Screenshot and document pointing data:
______

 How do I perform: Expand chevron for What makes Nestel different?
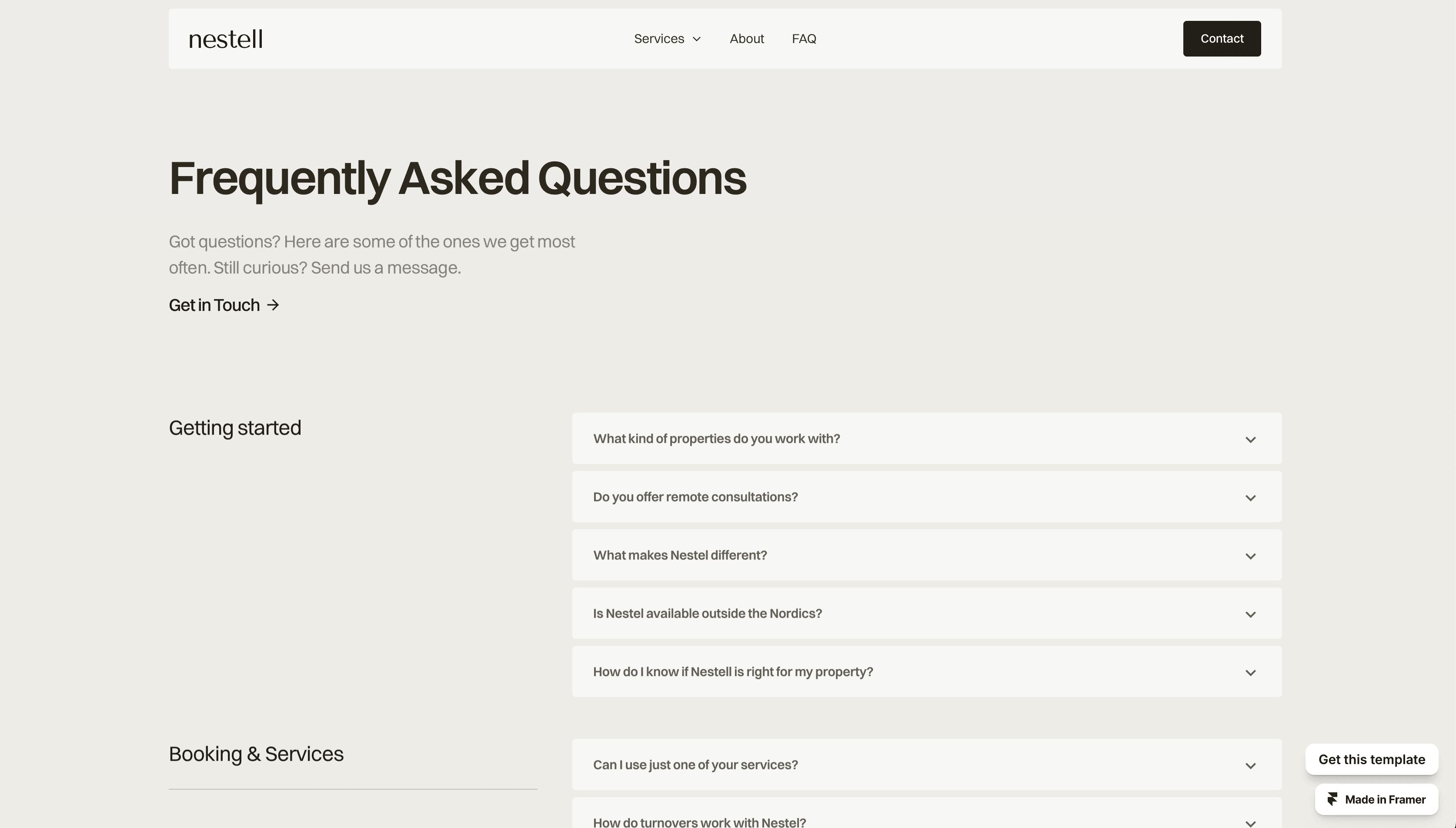1250,556
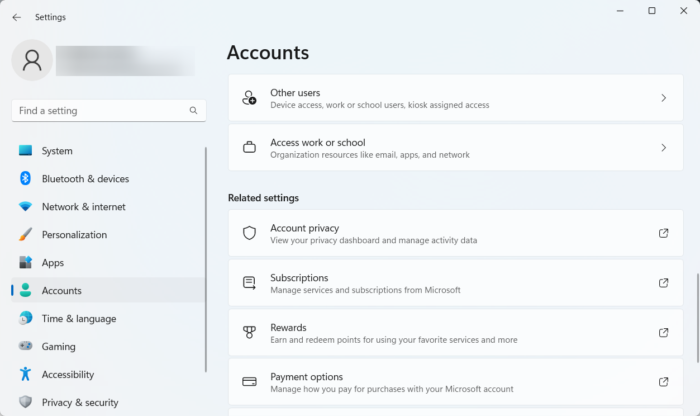Select Network & internet in sidebar
The height and width of the screenshot is (416, 700).
click(83, 207)
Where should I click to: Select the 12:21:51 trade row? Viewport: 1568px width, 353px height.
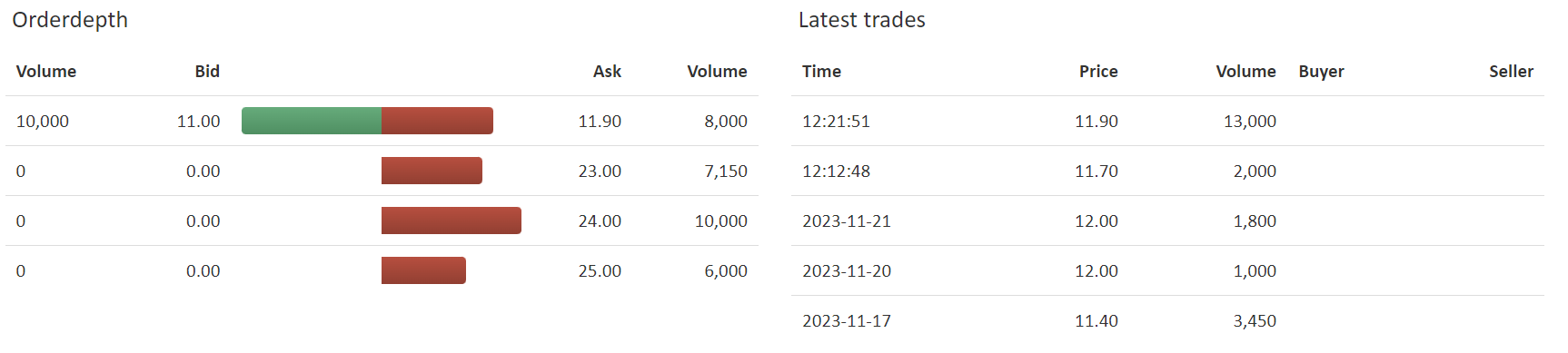click(x=1167, y=121)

______

__EXERCISE GOAL__.
Rewrite the records above with "chevron" changed to "arrow" and everything else left as it is. Omit the pictures from your answer.

__OUTPUT__.
 How do I perform: Expand arrow for What makes Nestel different?
1250,556
Select Network & internet in sidebar
The height and width of the screenshot is (416, 700).
click(83, 207)
Where should I click to: Select the 12:21:51 trade row? Viewport: 1568px width, 353px height.
click(x=1167, y=121)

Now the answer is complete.